Estos hombres no podían permitir que estas personas degradaran los cuerpos de Saúl y sus hijos. No solo sería una desgracia para Saúl y su familia, sino para todo Israel. Bajaron sus cuerpos por la noche, mientras la ciudad dormía. Quemaron los cuerpos en Jabes. Si no los hubieran quemado, los filisteos podrían haberlos encontrado y profanado aún más sus cuerpos. Este es el único caso de cremación en la Biblia por los hebreos.

1 Samuel Capítulo 31 Preguntas

  1. ¿Cómo fue la batalla entre los filisteos y los hombres de Saúl?
  2. ¿De qué está hablando este capítulo?
  3. ¿Cuántos hombres estaban con Saúl?
  4. ¿Qué les pasó?
  5. ¿Quiénes fueron los hijos de Saúl que murieron en esta batalla?
  6. Abinadab es lo mismo que ________.
  7. ¿Qué hicieron los filisteos a Saúl?
  8. ¿Qué fue peor que ser asesinado a Saúl?
  9. ¿A quién le pidió Saúl que lo matara?
  10. ¿Hizo lo que dijo Saúl?
  11. ¿Cómo murió Saúl?
  12. ¿Por qué su armador no lo mató?
  13. Después de ver que Saul estaba muerto, ¿qué hizo el armador?
  14. ¿Qué podemos asumir sobre la muerte de los hijos de Saúl?
  15. Cuando los israelitas en las ciudades oyeron lo que había sucedido, ¿qué hicieron?

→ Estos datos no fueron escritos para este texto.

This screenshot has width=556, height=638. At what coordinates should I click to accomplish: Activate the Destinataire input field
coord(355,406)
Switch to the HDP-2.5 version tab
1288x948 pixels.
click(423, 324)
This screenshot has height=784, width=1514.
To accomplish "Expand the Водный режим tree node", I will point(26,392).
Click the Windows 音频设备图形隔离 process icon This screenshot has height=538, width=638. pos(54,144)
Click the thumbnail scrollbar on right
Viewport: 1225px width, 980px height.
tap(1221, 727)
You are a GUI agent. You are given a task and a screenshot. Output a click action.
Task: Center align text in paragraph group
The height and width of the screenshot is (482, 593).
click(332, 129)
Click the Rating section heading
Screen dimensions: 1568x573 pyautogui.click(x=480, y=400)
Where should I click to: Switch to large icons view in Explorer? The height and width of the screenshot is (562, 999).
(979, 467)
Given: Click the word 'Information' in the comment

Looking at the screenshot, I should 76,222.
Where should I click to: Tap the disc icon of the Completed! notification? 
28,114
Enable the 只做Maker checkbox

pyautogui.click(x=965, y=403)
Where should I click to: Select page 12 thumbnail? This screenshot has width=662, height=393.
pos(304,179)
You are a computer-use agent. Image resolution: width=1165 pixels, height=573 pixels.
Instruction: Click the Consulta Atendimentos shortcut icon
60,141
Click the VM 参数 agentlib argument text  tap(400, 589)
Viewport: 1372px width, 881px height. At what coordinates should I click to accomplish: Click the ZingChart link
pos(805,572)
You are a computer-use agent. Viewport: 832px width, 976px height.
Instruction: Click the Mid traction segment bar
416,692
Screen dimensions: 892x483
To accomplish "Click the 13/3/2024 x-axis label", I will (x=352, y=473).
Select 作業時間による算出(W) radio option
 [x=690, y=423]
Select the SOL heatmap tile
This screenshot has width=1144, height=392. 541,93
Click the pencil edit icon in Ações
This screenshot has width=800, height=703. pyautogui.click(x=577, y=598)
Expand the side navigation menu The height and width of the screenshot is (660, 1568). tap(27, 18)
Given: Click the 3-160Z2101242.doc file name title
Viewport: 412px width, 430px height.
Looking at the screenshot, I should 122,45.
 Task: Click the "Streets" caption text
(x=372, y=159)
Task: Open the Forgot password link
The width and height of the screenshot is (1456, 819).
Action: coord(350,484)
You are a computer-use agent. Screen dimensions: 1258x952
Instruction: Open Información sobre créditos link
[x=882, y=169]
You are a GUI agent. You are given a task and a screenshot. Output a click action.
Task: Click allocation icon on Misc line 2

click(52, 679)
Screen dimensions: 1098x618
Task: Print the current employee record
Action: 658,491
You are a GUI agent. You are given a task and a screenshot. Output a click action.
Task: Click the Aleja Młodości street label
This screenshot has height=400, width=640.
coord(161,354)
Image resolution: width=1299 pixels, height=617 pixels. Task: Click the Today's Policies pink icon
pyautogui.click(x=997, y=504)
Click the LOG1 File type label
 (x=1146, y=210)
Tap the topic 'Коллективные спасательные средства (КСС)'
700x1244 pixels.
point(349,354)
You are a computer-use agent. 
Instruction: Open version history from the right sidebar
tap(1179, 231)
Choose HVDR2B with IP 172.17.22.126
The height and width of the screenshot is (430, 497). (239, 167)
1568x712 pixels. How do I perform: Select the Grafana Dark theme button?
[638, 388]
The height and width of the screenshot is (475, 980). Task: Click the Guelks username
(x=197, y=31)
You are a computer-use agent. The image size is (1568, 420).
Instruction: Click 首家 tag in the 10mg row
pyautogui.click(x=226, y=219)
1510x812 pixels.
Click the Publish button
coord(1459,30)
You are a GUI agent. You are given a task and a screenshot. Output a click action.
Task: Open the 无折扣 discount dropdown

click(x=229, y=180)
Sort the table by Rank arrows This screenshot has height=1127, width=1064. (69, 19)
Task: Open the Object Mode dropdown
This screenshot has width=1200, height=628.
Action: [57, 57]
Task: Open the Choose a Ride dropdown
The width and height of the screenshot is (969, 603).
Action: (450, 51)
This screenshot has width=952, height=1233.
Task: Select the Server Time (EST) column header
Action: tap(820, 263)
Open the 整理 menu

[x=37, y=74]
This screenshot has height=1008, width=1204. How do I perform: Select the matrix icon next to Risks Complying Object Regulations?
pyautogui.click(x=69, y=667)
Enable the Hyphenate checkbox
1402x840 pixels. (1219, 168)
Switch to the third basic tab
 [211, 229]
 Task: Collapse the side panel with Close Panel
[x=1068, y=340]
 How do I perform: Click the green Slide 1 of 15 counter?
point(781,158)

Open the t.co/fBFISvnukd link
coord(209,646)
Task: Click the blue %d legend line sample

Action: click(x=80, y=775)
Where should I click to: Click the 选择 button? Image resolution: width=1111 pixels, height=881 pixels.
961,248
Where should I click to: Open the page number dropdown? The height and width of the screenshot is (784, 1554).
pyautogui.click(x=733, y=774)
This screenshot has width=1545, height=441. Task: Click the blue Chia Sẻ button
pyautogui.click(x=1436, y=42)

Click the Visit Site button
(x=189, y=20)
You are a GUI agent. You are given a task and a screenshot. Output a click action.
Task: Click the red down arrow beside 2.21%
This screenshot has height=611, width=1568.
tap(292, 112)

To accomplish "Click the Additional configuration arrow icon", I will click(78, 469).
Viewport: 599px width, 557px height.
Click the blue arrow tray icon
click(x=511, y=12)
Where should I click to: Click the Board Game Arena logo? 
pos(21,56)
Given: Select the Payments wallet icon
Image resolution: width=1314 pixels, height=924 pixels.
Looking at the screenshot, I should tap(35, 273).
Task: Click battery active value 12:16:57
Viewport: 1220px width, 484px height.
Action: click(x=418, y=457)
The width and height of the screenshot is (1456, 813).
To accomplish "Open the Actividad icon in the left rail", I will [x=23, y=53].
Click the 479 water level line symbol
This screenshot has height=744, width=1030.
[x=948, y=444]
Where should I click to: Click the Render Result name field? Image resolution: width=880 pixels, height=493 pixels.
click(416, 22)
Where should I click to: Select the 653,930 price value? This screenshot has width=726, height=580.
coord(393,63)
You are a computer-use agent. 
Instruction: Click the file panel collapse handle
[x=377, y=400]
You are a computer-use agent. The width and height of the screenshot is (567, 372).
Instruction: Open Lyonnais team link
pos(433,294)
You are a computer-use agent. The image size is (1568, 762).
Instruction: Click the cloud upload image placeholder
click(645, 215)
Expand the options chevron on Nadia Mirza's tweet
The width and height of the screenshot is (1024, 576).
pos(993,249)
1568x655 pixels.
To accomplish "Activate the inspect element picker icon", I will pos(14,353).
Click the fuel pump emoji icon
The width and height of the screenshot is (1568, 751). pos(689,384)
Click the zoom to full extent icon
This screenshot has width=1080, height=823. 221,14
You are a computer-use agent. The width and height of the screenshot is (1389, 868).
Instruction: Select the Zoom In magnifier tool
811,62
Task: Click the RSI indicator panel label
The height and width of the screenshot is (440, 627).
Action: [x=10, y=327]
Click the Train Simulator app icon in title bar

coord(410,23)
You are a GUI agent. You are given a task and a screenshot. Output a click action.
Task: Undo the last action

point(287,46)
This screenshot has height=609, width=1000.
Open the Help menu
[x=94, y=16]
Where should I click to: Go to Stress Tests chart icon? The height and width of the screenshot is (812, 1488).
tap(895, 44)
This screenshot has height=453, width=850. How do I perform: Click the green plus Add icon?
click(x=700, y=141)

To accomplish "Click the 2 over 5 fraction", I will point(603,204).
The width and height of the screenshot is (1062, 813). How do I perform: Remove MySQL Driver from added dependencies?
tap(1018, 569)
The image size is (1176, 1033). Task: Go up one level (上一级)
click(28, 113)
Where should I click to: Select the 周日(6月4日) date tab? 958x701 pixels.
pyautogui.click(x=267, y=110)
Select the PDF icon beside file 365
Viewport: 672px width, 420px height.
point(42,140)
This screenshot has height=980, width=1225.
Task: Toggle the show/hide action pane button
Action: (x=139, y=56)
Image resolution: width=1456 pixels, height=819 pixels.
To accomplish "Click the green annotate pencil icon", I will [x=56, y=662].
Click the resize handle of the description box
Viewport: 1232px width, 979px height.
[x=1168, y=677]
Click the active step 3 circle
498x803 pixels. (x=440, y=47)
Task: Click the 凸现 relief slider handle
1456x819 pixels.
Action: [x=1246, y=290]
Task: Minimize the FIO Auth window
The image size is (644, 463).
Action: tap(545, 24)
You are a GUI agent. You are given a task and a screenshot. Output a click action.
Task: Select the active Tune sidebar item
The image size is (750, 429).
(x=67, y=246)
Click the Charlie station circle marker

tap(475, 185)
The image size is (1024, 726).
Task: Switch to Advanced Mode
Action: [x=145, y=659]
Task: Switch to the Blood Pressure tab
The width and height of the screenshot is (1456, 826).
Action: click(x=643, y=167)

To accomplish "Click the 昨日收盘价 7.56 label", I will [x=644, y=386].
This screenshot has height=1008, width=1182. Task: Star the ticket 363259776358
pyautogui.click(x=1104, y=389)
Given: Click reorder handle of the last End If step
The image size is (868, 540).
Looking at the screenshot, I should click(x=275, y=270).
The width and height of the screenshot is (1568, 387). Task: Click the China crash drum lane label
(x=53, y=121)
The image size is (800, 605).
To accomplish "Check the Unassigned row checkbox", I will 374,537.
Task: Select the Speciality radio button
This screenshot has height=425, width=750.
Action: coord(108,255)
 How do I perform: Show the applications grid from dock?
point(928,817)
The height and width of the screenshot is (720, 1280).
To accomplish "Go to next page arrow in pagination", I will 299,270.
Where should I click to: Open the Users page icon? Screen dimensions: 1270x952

  16. ¿Cuándo encontraron los filisteos el cuerpo de Saúl?
  17. ¿Qué le hicieron a Saúl, para difamarlo?
  18. ¿Qué hicieron con el cuerpo de Saúl?
  19. ¿Quién era Ashtaroth?
  20. ¿A quiénes clavaron en la pared, además de Saúl?
  21. ¿Quién viene a recuperar sus cuerpos?
  22. ¿Cuándo vinieron por sus cuerpos?
  23. ¿Qué hicieron con los cuerpos?
  24. ¿Por qué hicieron esto?
  25. Esta es la __________ instancia de cremación de los hebreos en la Biblia.